Fending, foraging and not having to shower are all well and good, but the thing about an apocalypse is that you start to realise how utterly useless you'd be if push came to shove, as it apparently did in the aisles of various supermarkets, where the general camaraderie gave way to people gouging each other's eyes out for the last tin of Campbell's soup. The problem is, when it all comes down and society is upended, one's skill set does suddenly appear alarmingly unimpressive. Like, where in The Roaddo they require someone with computer-programming skills or a marketing degree to step up to the plate? Because if it all does go pear-shaped, you'd want to have something practical to offer up as justification for your preservation if you want to avoid becoming somebody's dinner.

Put baldly, it suddenly seemed pertinent to ask the pressing question, what can I do that will ensure other people don’t eat me?

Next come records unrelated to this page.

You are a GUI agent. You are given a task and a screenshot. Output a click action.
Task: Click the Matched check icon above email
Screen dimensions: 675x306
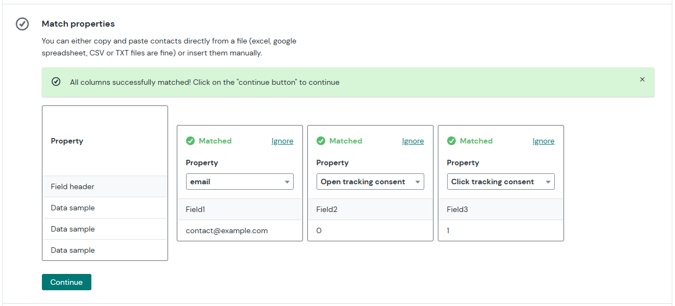click(190, 141)
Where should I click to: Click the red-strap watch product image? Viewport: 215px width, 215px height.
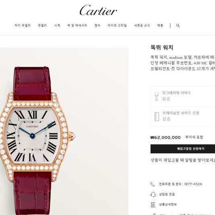(x=64, y=131)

Yet as the snow came down and I made a mental list of my skills, it seemed so few of them were transferable to this post-apocalyptic scenario. Pretty good at Twitter? Know several keyboard shortcuts and the lyrics of chart-toppers from the 1980s? Can raise both eyebrows independently of each other? Not so high priority those, when it comes to the world falling apart. Picture a crowd of starving apocalypse survivors amassing to discuss how to procure the next meal. Viggo Mortensen steps out from the crowd, all beardy and leader-like: “For God’s sake! Can’t any of you tweet this?”

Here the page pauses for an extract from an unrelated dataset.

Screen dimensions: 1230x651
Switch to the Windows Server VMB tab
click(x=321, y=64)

Yet scrambling through a list of certainly unhelpful characteristics – terrible cook, bad blood circulation, don’t like cold toilets – I found one that might just get me through. Adaptability. A ha! Finally something that would guarantee my survival. I pride myself on my adaptability, and it is of tremendous use when the blizzards start hitting the fan. One need only look at the alacrity with which I embraced the stay-at-home concept once the snow hit the ground. All it took was one whiff of the new shower-free utopia and I was right on board. I set about confirming my adaptability by wearing my pyjamas under my clothes, dining on items foraged from my own kitchen (add to skill set: ability to stomach almost anything, in terms of food) and making fires (with Christmas cards and firelighters. One must use what’s to hand.)

All this introspection was largely prompted by my husband’s casual mention that when freezing cold in the wilderness, one can warm one’s hands by cutting people open and inserting them into said people’s bodies. People, like, say, spouses.

This disturbs me. We are trudging through the snow to Glasnevin in Dublin for dinner, and it feels like a trek through the Himalayas. Only a bit flatter. I can’t see two metres in front of me, and all of Cabra is deserted. Husband has been walking for 45 minutes now and I am aware that he is both cold and hungry.

In this post-apocalyptic wasteland, he could do anything. Snowblinded, cabin-fevered, his brain slowly numbing from the arctic temperatures, who’s to say what this man would be capable of?

“I’ve just seen two snowflakes that were exactly alike,” he tells me. I feel safer already.